Context matters: Agronomic field monitoring and participatory research to identify criteria of farming system sustainability in South-East Asia.
Résumé
In the mountainous areas of South-East Asia, family farms have shifted from subsistence to input-intensified and market-oriented maize-based farming systems, resulting in a substantial increase in farm income, but also in new environmental threats: deforestation, biodiversity loss, soil erosion, herbicide leaching and soil fertility degradation. In this typical case study of cash-strapped farms, where the balance between socio-economic and environmental dimensions of sustainability is complex, we used participatory methods (serious games and Q-methodology), combined with agronomic field monitoring, to identify relevant farm and field-level criteria for sustainability assessment.Serious games at farm level showed that short-term socio-economic dimensions prevailed over environmental dimensions in farmers' objectives. However, farmers also greatly valued their capacity to transfer a viable farm to the next generation and avoid herbicide use. Serious games at field level showed that some farmers were willing to preserve soil fertility for future generations. The agronomic field monitoring showed that maize yield deviations from potential water-limited yield were primarily due to weed infestation favoured by low sowing density, due to uncontrolled moto-mechanized crop establishment.
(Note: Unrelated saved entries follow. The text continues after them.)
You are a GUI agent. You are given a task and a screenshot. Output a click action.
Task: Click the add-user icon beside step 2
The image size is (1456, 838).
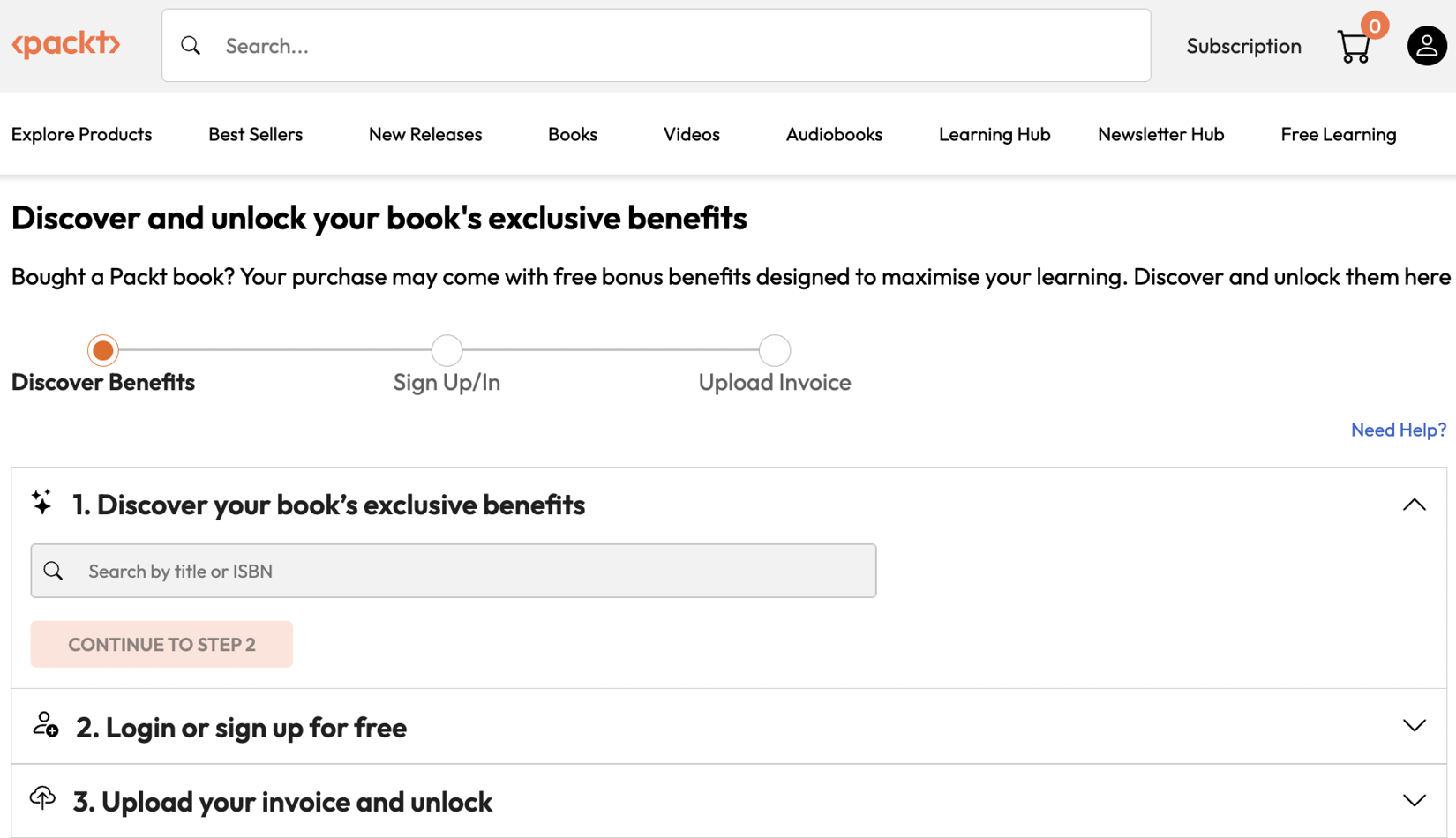point(42,725)
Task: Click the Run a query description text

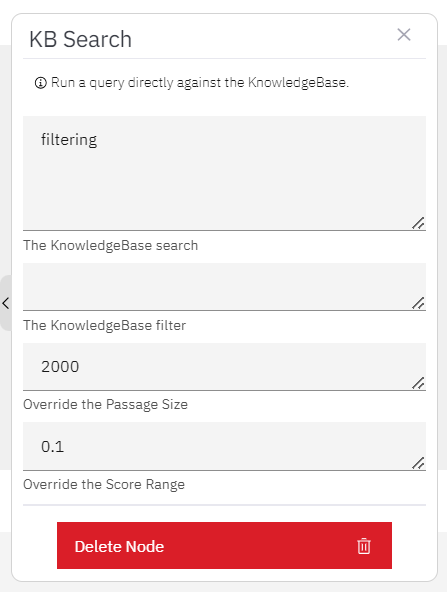Action: click(x=200, y=83)
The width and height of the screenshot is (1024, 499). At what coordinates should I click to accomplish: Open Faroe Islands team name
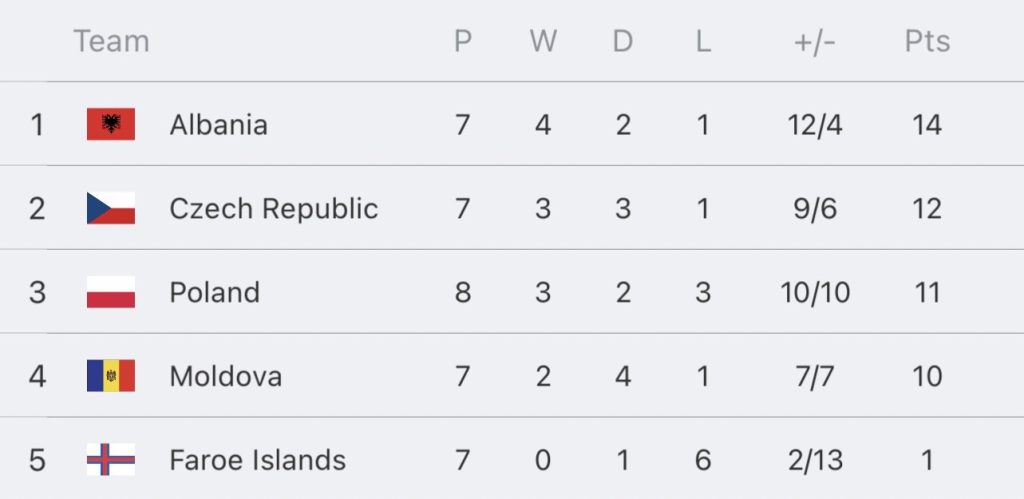point(258,460)
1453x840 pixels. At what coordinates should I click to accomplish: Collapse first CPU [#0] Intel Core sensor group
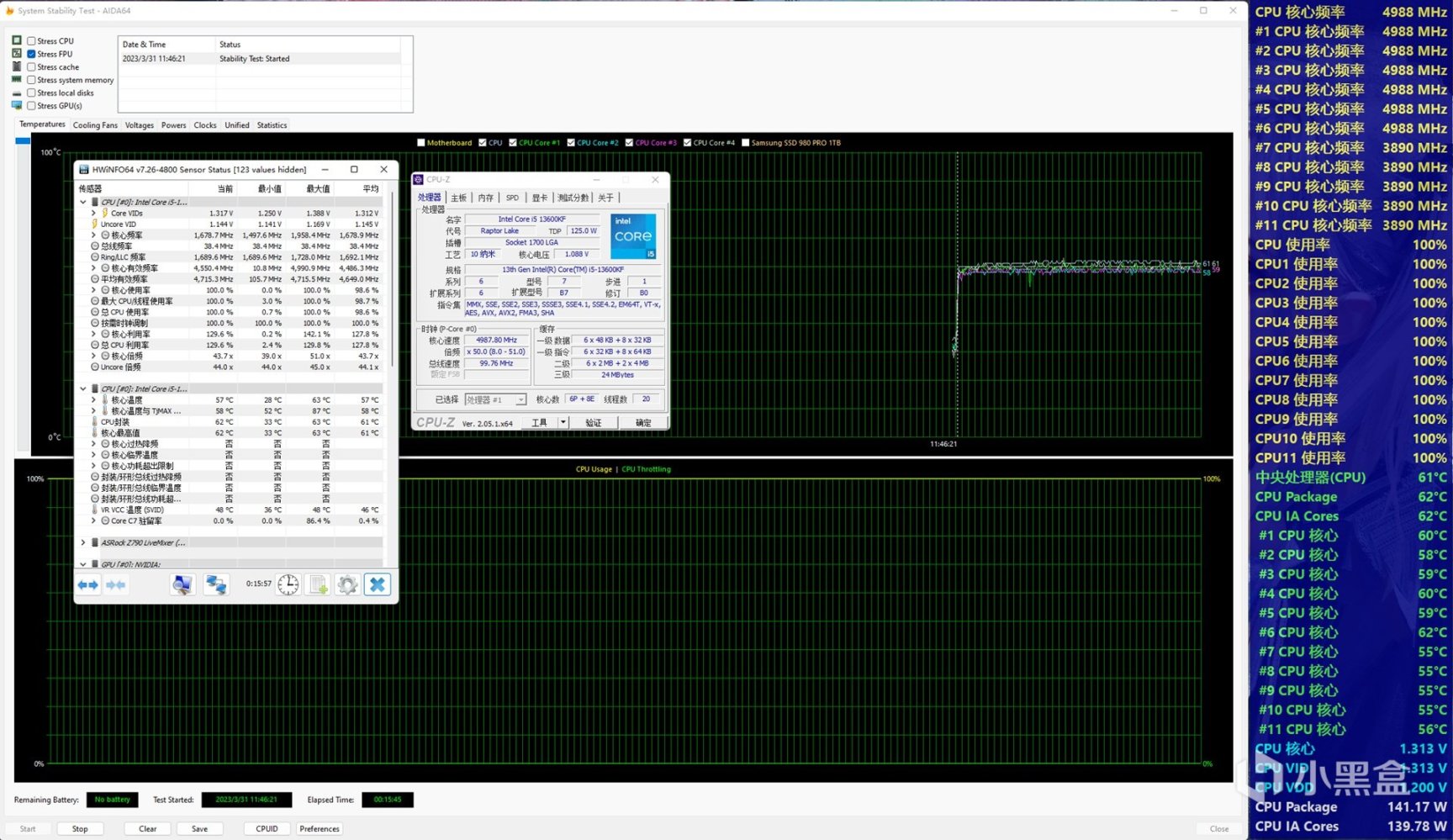pyautogui.click(x=83, y=202)
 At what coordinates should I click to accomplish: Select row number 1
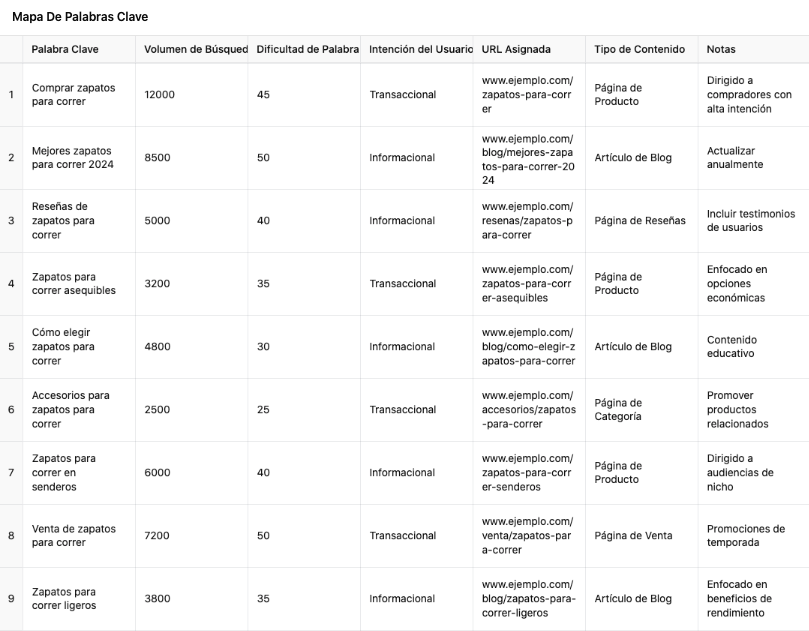click(11, 94)
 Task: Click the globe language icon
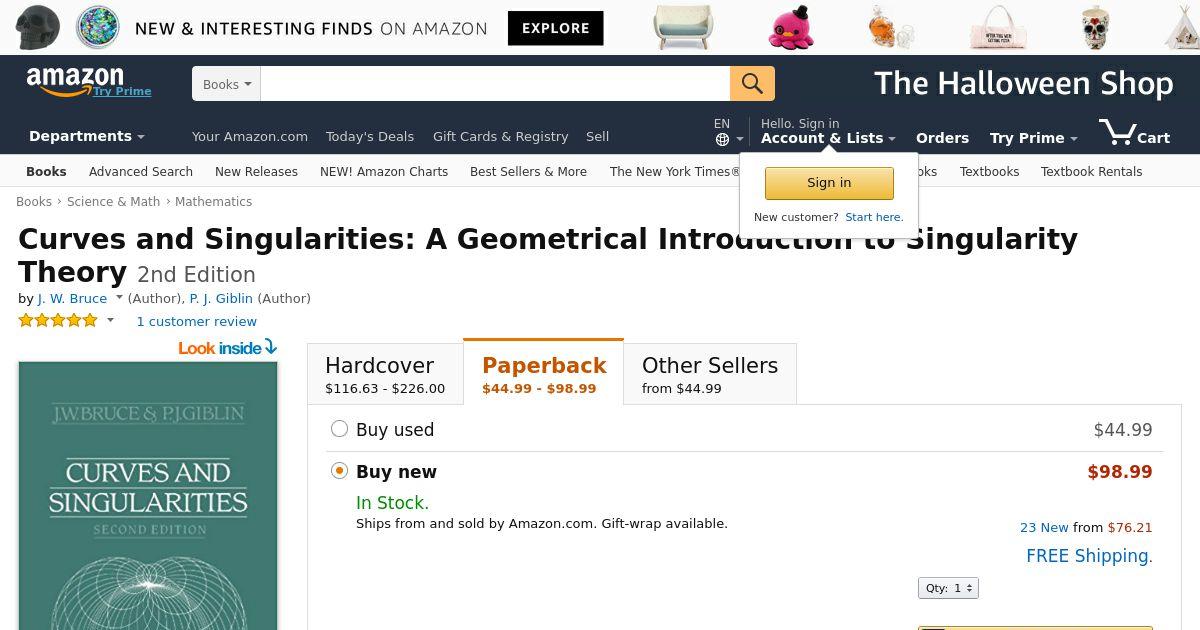point(722,140)
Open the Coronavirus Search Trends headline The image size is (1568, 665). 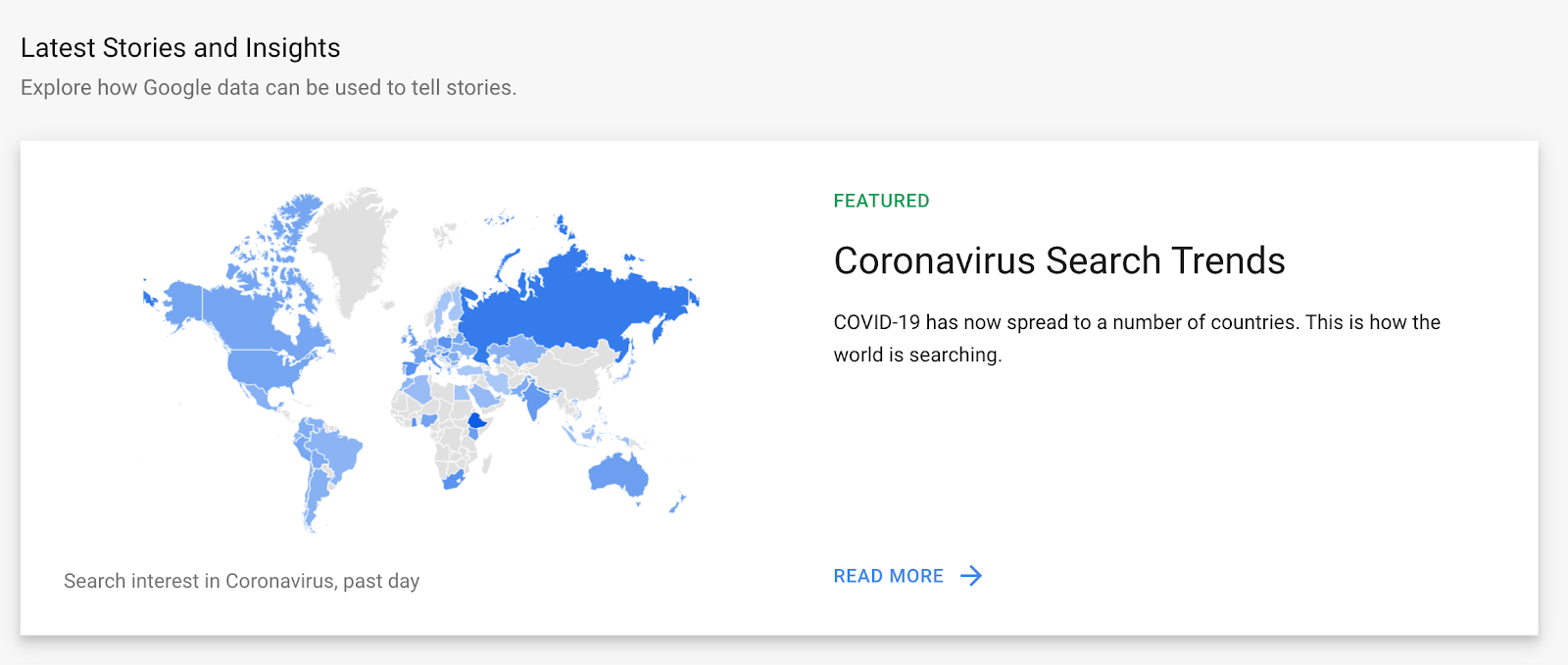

This technical failure at the beginning of the maize cycle led to herbicide overuse, poor returns on investment for fertilizer, and increased exposure to soil erosion.Combining the perspectives of scientists and farmers led to the following set of locally-relevant criteria: i) at farm level: farm income, diversity of activities, farmer autonomy, farmer health, workload peaks, soil fertility transfer between agroecological zones in the landscape, rice and forage self-sufficiency; ii) at field level: resource use efficiency, soil fertility, erosion and herbicide risks, susceptibility to pests, weeds and climate variability, biodiversity, land productivity, economic performance, labour productivity and work drudgery. Our approach helped to identify key relevant sustainability criteria and could be useful for designing alternatives to current maize-based cropping systems, and contributed to informing priority-setting for institutional development and agricultural policies in the region.